10 Vosotros sois testigos, y Dios también, de lo santa, justa e irreprochablemente que nos comportamos con vosotros los creyentes.
11 Como sabéis, exhortábamos, consolábamos y rogábamos a cada uno de vosotros, como lo hace un padre con sus propios hijos,
12 con el fin de que anduvieseis dignamente delante de Dios, que os llama a su Reino y a su gloria.
13 Por eso también damos gracias a Dios sin cesar, porque cuando recibisteis de nosotros la palabra del mensaje de Dios, la aceptasteis no como palabra de hombres, sino como lo que es en verdad, la palabra de Dios, que también actúa en vosotros los que creéis.
14 Porque vosotros, hermanos, os hicisteis imitadores de las iglesias de Dios en Cristo Jesús que están en Judea; pues también vosotros sufristeis de vuestros propios compatriotas las mismas cosas que ellos padecieron de los judíos,
15 los cuales mataron tanto al Señor Jesús como a los profetas, y a nosotros nos expulsaron; no agradan a Dios y son contrarios a todos los hombres,
16 prohibiéndonos hablar a los gentiles para que se salven, colmando así siempre la medida de sus pecados. Pero la ira ha venido sobre ellos hasta el extremo.
17 Pero nosotros, hermanos, separados de vosotros por un corto tiempo, en presencia pero no en corazón, nos esforzamos aún más por ver vuestro rostro con gran deseo.

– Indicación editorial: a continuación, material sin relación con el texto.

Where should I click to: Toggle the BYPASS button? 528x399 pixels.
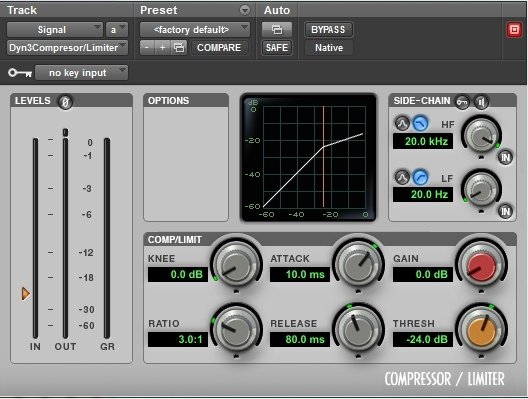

18 Porque queríamos ir a vosotros (de hecho, yo, Pablo, lo intenté una y otra vez), pero Satanás nos lo impidió.
19 Pues, ¿cuál es nuestra esperanza, alegría o corona de la que nos gloriemos? ¿No lo sois precisamente vosotros delante de nuestro Señor Jesús en su venida?
20 Porque vosotros sois nuestra gloria y nuestra alegría.